In all the rows below, change "Identify the location of" to "Find the position of" and keep everything else the same.

━━━━━━━━━━━━━━━━━━━━━━━━━━━━━━

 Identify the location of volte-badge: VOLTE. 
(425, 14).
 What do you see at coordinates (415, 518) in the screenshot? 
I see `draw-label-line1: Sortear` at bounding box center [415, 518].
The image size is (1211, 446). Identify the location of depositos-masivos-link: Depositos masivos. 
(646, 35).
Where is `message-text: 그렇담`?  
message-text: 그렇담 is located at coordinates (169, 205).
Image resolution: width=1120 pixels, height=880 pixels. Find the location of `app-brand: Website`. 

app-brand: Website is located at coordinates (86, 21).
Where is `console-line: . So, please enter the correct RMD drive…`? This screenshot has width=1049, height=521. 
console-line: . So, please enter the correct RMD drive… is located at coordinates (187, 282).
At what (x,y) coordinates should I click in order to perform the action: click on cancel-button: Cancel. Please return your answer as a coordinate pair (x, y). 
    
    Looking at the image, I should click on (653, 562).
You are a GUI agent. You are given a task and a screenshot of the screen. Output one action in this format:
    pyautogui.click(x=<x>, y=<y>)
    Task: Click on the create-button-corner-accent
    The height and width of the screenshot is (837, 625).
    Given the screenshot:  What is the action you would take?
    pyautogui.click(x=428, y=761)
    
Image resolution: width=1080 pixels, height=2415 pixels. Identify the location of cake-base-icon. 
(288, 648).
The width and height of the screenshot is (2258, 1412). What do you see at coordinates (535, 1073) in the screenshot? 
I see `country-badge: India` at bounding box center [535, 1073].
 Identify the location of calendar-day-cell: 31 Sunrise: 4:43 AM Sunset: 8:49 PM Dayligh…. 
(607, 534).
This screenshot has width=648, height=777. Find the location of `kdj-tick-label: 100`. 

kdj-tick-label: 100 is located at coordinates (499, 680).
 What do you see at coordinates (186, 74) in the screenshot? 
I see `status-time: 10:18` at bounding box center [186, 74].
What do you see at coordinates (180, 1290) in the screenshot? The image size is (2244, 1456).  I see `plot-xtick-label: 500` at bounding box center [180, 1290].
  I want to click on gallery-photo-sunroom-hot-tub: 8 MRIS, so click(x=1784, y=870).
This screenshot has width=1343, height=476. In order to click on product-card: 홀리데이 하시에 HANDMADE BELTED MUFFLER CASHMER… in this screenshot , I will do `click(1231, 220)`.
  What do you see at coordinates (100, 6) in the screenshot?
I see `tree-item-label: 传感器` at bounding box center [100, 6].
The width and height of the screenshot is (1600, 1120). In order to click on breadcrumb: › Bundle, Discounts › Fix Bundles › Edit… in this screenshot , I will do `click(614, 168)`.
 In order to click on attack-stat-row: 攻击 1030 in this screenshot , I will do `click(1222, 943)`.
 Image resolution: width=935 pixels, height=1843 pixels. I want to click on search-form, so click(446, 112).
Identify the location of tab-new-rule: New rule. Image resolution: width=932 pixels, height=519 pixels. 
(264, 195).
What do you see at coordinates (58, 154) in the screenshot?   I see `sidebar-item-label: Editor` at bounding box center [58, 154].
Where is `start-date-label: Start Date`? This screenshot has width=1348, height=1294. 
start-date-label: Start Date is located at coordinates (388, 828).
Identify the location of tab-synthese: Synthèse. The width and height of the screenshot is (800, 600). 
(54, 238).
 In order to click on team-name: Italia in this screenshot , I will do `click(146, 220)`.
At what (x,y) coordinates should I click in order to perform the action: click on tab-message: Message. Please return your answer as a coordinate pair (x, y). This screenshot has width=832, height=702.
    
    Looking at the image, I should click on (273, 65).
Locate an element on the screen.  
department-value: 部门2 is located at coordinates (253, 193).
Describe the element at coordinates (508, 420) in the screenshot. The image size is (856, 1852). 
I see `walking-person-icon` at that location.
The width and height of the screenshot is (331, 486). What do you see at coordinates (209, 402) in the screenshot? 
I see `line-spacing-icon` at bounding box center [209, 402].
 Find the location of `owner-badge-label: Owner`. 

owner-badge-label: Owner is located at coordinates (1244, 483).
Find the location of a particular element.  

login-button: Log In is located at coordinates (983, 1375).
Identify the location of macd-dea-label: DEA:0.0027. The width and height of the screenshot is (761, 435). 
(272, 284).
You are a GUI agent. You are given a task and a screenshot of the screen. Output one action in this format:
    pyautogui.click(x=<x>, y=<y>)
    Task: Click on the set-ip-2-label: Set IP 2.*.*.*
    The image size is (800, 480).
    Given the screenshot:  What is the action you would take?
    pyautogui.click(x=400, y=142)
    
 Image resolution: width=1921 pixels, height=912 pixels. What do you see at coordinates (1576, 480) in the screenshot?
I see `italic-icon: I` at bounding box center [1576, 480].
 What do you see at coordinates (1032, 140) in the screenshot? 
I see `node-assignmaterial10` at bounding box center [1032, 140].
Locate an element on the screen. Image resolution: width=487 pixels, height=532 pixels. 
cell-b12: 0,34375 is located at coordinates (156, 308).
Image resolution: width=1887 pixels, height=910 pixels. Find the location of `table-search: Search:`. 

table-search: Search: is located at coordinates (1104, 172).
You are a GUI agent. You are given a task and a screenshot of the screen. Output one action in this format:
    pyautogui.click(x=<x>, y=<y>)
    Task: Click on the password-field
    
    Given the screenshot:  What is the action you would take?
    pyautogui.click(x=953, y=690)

━━━━━━━━━━━━━━━━━━━━━━━━━━━━━━

## The completed task:
 Find the position of volte-badge: VOLTE. 
(425, 14).
 What do you see at coordinates (415, 518) in the screenshot? 
I see `draw-label-line1: Sortear` at bounding box center [415, 518].
The image size is (1211, 446). Find the position of depositos-masivos-link: Depositos masivos. 
(646, 35).
Where is `message-text: 그렇담`?  
message-text: 그렇담 is located at coordinates (169, 205).
Image resolution: width=1120 pixels, height=880 pixels. Find the location of `app-brand: Website`. 

app-brand: Website is located at coordinates (86, 21).
Where is `console-line: . So, please enter the correct RMD drive…`? This screenshot has width=1049, height=521. 
console-line: . So, please enter the correct RMD drive… is located at coordinates (187, 282).
At what (x,y) coordinates should I click in order to perform the action: click on cancel-button: Cancel. Please return your answer as a coordinate pair (x, y). 
    
    Looking at the image, I should click on (653, 562).
You are a GUI agent. You are given a task and a screenshot of the screen. Output one action in this format:
    pyautogui.click(x=<x>, y=<y>)
    Task: Click on the create-button-corner-accent
    The height and width of the screenshot is (837, 625).
    Given the screenshot:  What is the action you would take?
    pyautogui.click(x=428, y=761)
    
Image resolution: width=1080 pixels, height=2415 pixels. Find the position of cake-base-icon. 
(288, 648).
The width and height of the screenshot is (2258, 1412). What do you see at coordinates (535, 1073) in the screenshot? 
I see `country-badge: India` at bounding box center [535, 1073].
 Find the position of calendar-day-cell: 31 Sunrise: 4:43 AM Sunset: 8:49 PM Dayligh…. 
(607, 534).
This screenshot has width=648, height=777. Find the location of `kdj-tick-label: 100`. 

kdj-tick-label: 100 is located at coordinates (499, 680).
 What do you see at coordinates (186, 74) in the screenshot? 
I see `status-time: 10:18` at bounding box center [186, 74].
What do you see at coordinates (180, 1290) in the screenshot? The image size is (2244, 1456).  I see `plot-xtick-label: 500` at bounding box center [180, 1290].
  I want to click on gallery-photo-sunroom-hot-tub: 8 MRIS, so click(x=1784, y=870).
This screenshot has width=1343, height=476. In order to click on product-card: 홀리데이 하시에 HANDMADE BELTED MUFFLER CASHMER… in this screenshot , I will do `click(1231, 220)`.
  What do you see at coordinates (100, 6) in the screenshot?
I see `tree-item-label: 传感器` at bounding box center [100, 6].
The width and height of the screenshot is (1600, 1120). In order to click on breadcrumb: › Bundle, Discounts › Fix Bundles › Edit… in this screenshot , I will do `click(614, 168)`.
 In order to click on attack-stat-row: 攻击 1030 in this screenshot , I will do `click(1222, 943)`.
 Image resolution: width=935 pixels, height=1843 pixels. I want to click on search-form, so click(446, 112).
Find the position of tab-new-rule: New rule. Image resolution: width=932 pixels, height=519 pixels. 
(264, 195).
What do you see at coordinates (58, 154) in the screenshot?   I see `sidebar-item-label: Editor` at bounding box center [58, 154].
Where is `start-date-label: Start Date`? This screenshot has width=1348, height=1294. 
start-date-label: Start Date is located at coordinates (388, 828).
Find the position of tab-synthese: Synthèse. The width and height of the screenshot is (800, 600). 
(54, 238).
 In order to click on team-name: Italia in this screenshot , I will do `click(146, 220)`.
At what (x,y) coordinates should I click in order to perform the action: click on tab-message: Message. Please return your answer as a coordinate pair (x, y). This screenshot has width=832, height=702.
    
    Looking at the image, I should click on (273, 65).
Locate an element on the screen.  
department-value: 部门2 is located at coordinates (253, 193).
Describe the element at coordinates (508, 420) in the screenshot. The image size is (856, 1852). 
I see `walking-person-icon` at that location.
The width and height of the screenshot is (331, 486). What do you see at coordinates (209, 402) in the screenshot? 
I see `line-spacing-icon` at bounding box center [209, 402].
 Find the location of `owner-badge-label: Owner`. 

owner-badge-label: Owner is located at coordinates (1244, 483).
Find the location of a particular element.  

login-button: Log In is located at coordinates (983, 1375).
Find the position of macd-dea-label: DEA:0.0027. The width and height of the screenshot is (761, 435). 
(272, 284).
You are a GUI agent. You are given a task and a screenshot of the screen. Output one action in this format:
    pyautogui.click(x=<x>, y=<y>)
    Task: Click on the set-ip-2-label: Set IP 2.*.*.*
    The image size is (800, 480).
    Given the screenshot:  What is the action you would take?
    pyautogui.click(x=400, y=142)
    
 Image resolution: width=1921 pixels, height=912 pixels. What do you see at coordinates (1576, 480) in the screenshot?
I see `italic-icon: I` at bounding box center [1576, 480].
 What do you see at coordinates (1032, 140) in the screenshot? 
I see `node-assignmaterial10` at bounding box center [1032, 140].
Locate an element on the screen. Image resolution: width=487 pixels, height=532 pixels. 
cell-b12: 0,34375 is located at coordinates (156, 308).
Image resolution: width=1887 pixels, height=910 pixels. Find the location of `table-search: Search:`. 

table-search: Search: is located at coordinates (1104, 172).
You are a GUI agent. You are given a task and a screenshot of the screen. Output one action in this format:
    pyautogui.click(x=<x>, y=<y>)
    Task: Click on the password-field
    
    Given the screenshot:  What is the action you would take?
    pyautogui.click(x=953, y=690)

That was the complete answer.